Filter by the string "agent": return the lines of the material that contain it.

** INPUT FOR THIS TASK **
══════════════════════════════
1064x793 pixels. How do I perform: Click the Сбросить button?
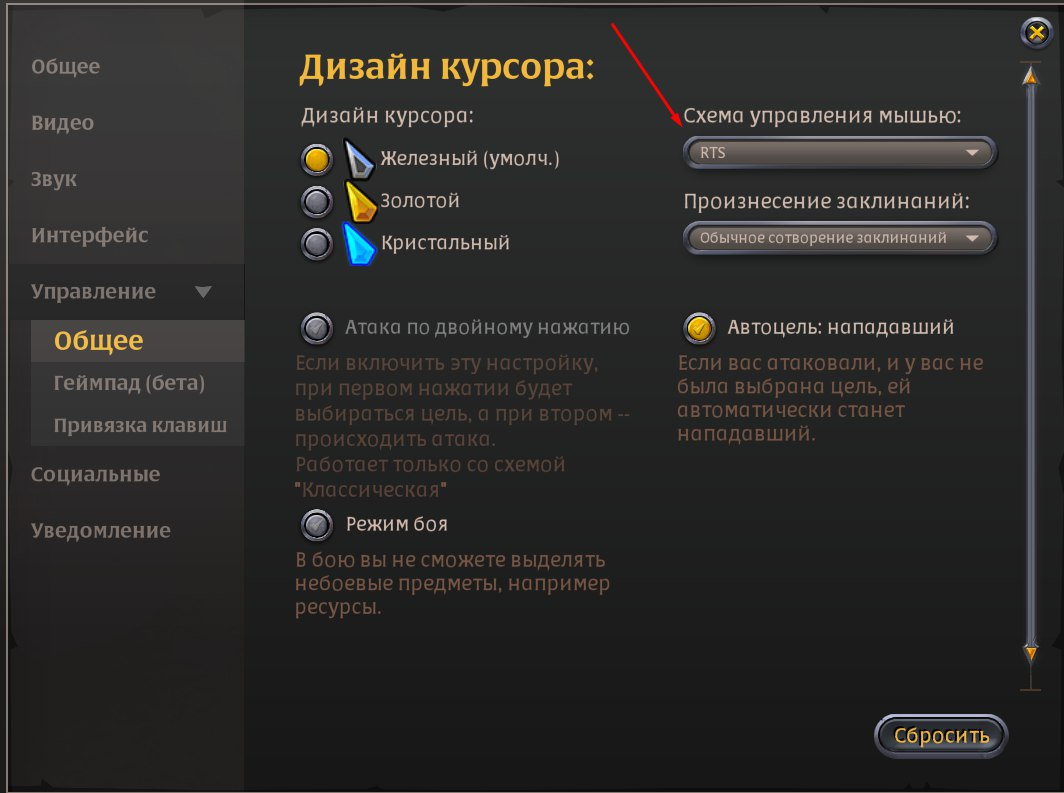coord(941,736)
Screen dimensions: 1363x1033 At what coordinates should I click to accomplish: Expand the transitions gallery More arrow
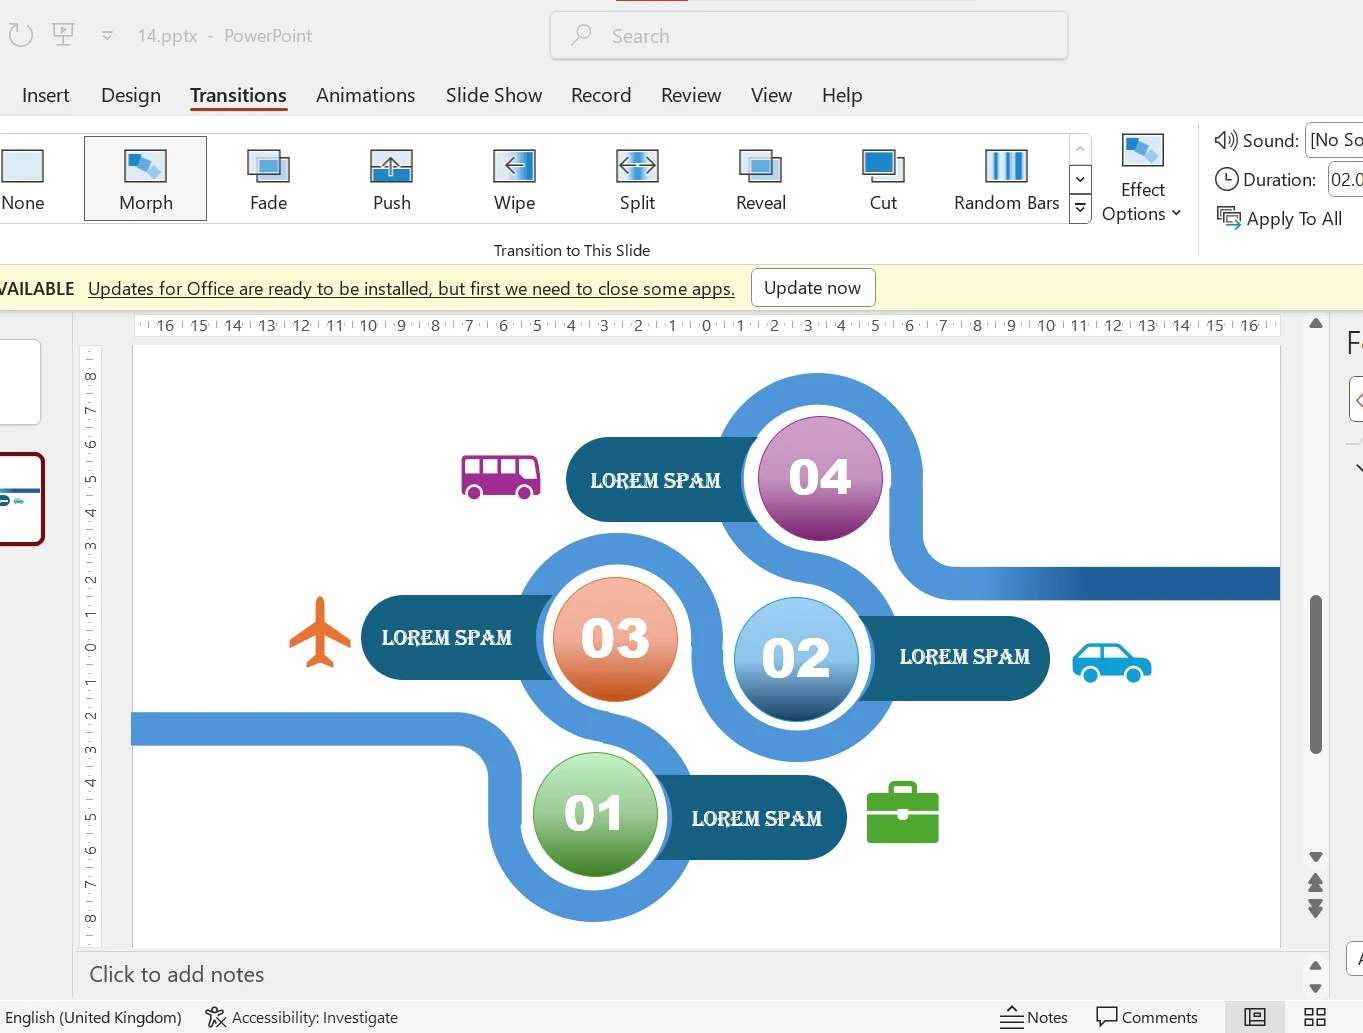(1080, 209)
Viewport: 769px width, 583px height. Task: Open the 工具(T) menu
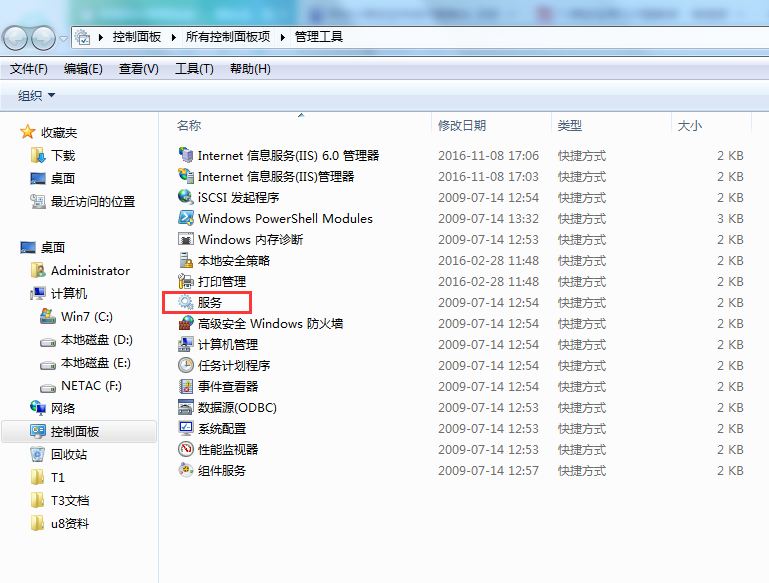click(194, 69)
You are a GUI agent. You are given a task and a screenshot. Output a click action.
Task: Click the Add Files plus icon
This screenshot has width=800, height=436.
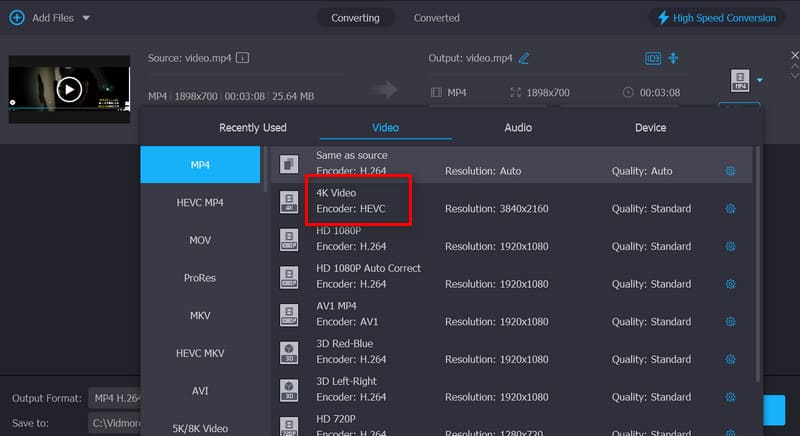click(x=17, y=18)
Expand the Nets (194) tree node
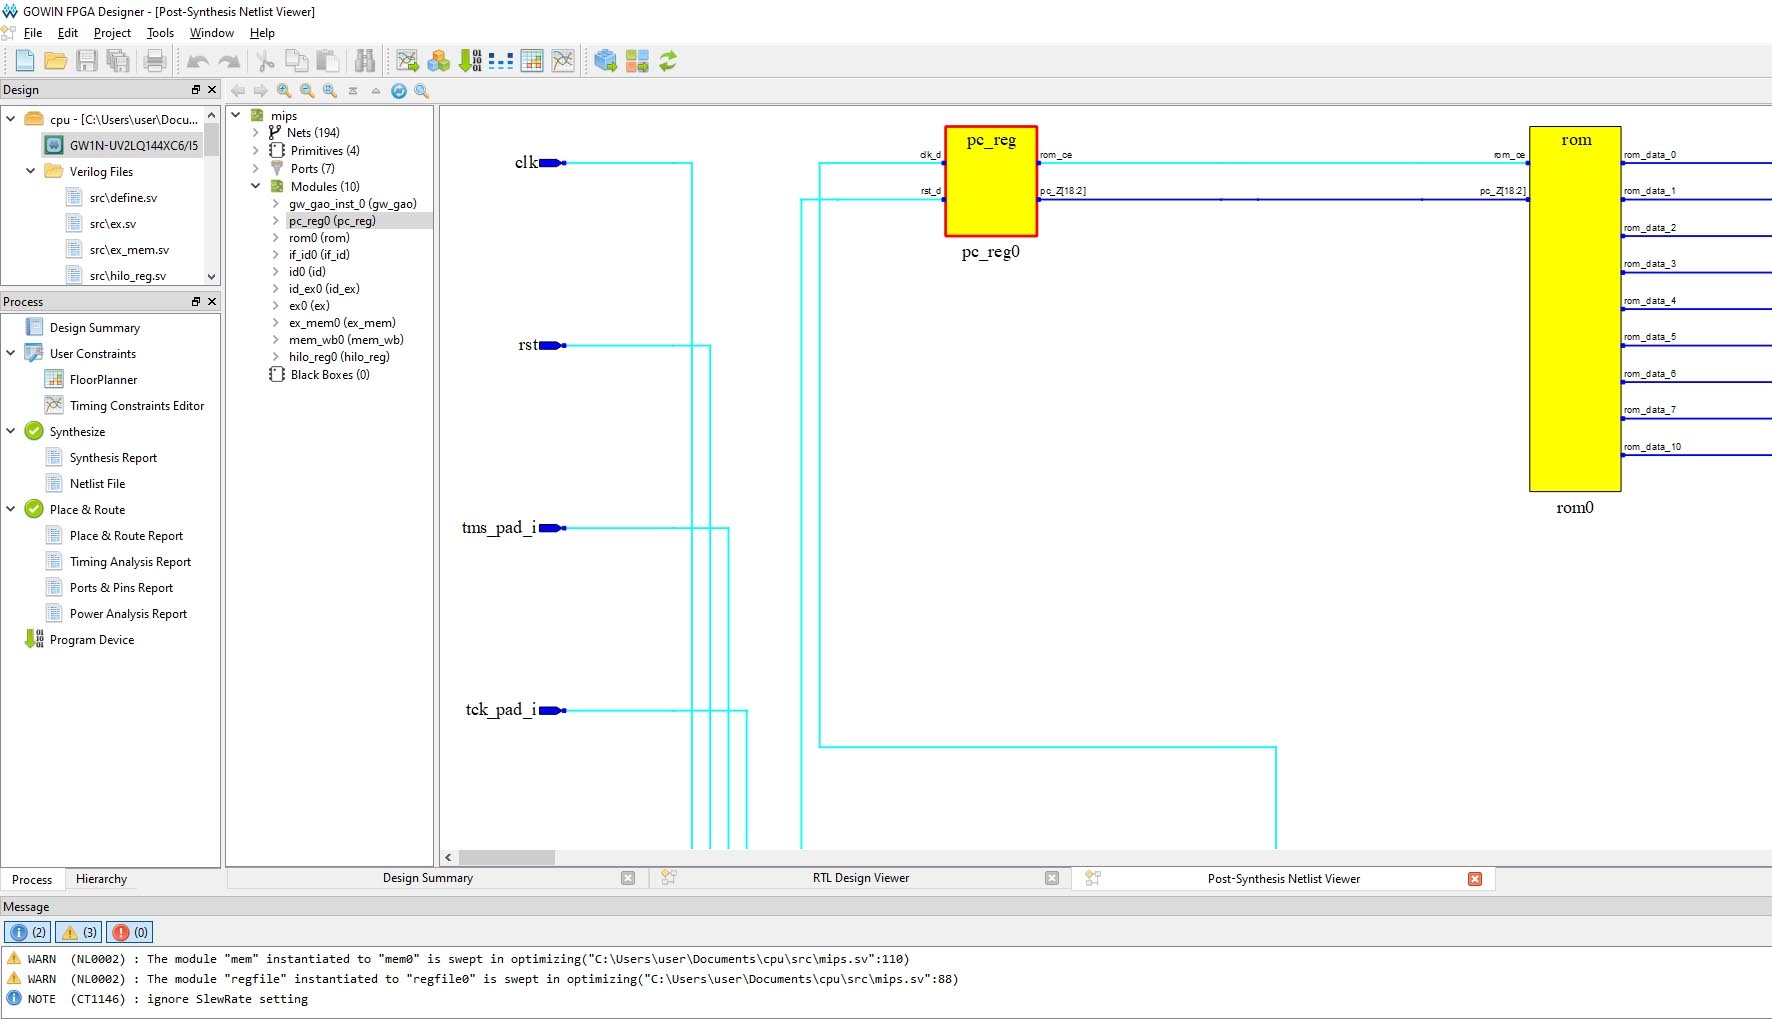Screen dimensions: 1772x1019 256,133
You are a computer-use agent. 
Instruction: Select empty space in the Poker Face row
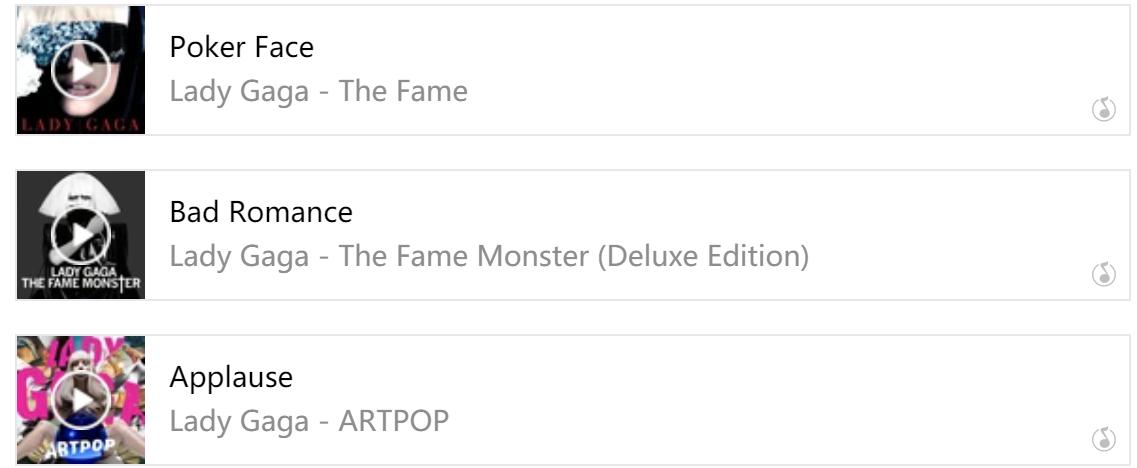pos(750,70)
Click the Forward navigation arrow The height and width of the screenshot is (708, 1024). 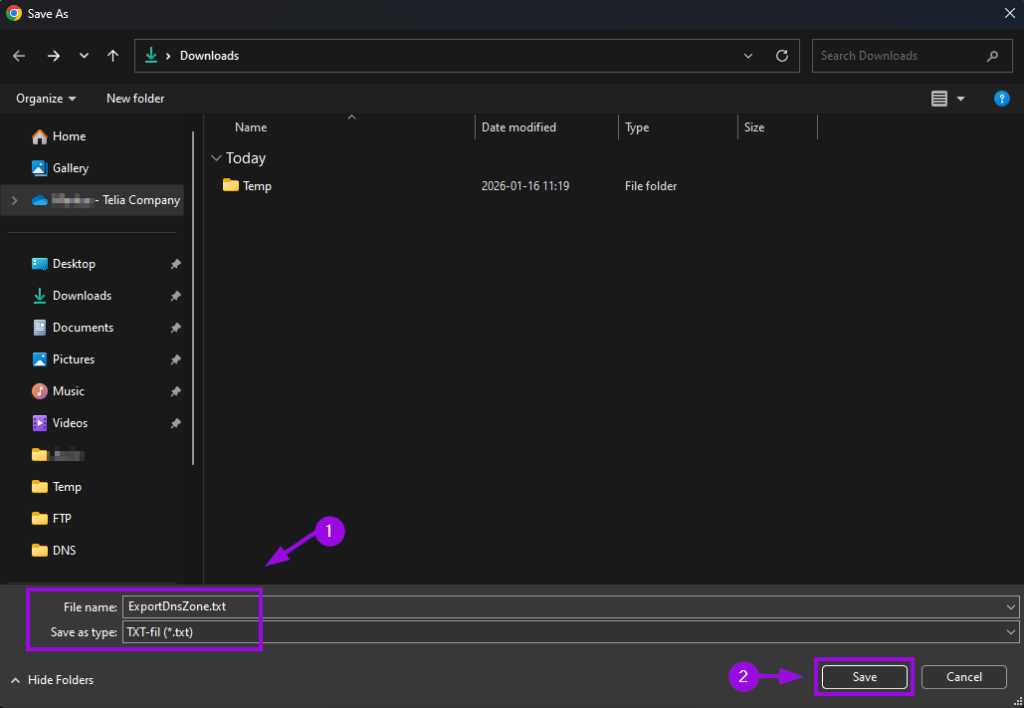click(53, 56)
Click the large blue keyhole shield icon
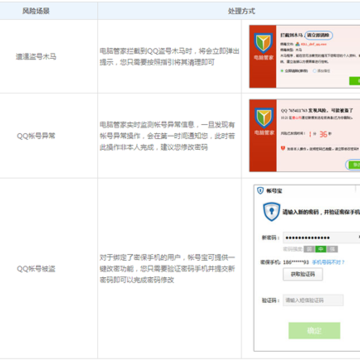The width and height of the screenshot is (360, 360). (272, 212)
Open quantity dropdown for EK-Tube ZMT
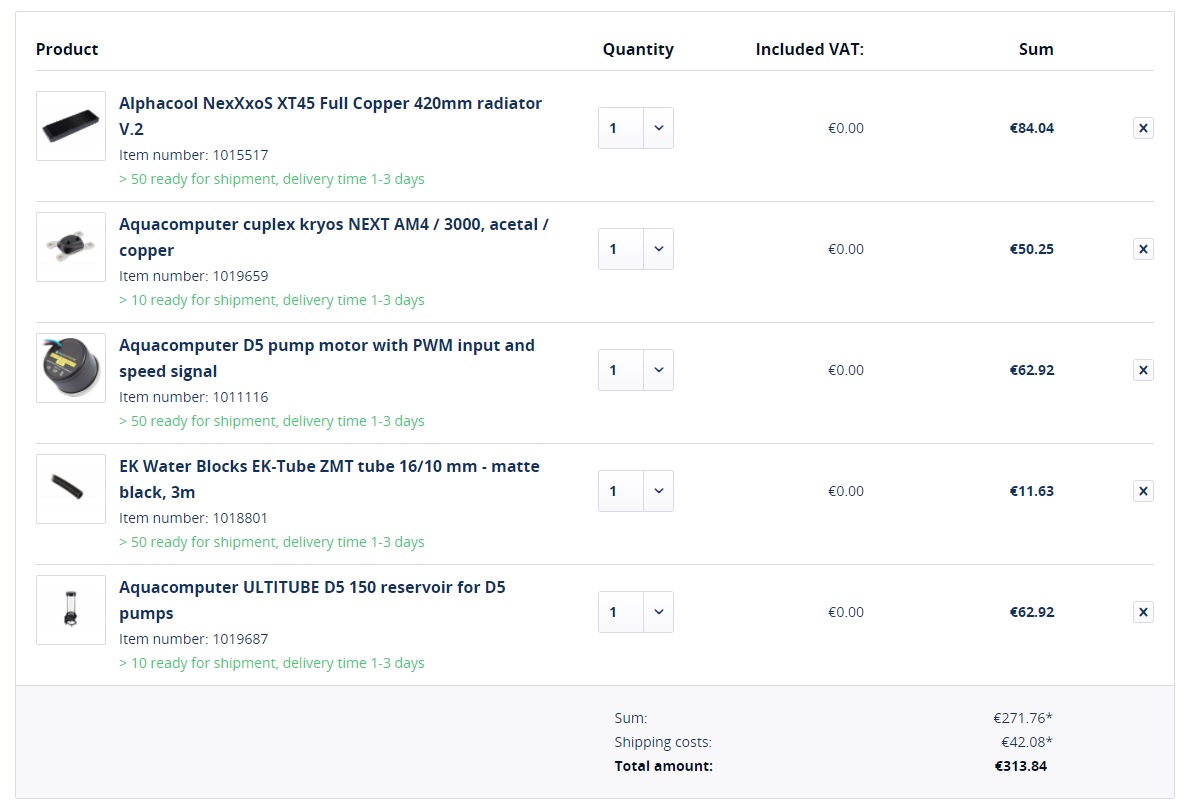Viewport: 1201px width, 803px height. point(636,491)
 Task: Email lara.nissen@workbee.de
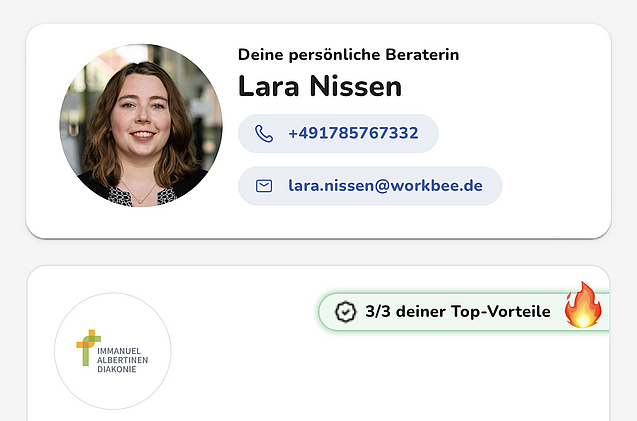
══════════════════════════════
** SOLUTION TO THE PROBLEM **
You are a GUI agent. You are given a task and a screenshot. Output a click action.
You are a computer-use agent. 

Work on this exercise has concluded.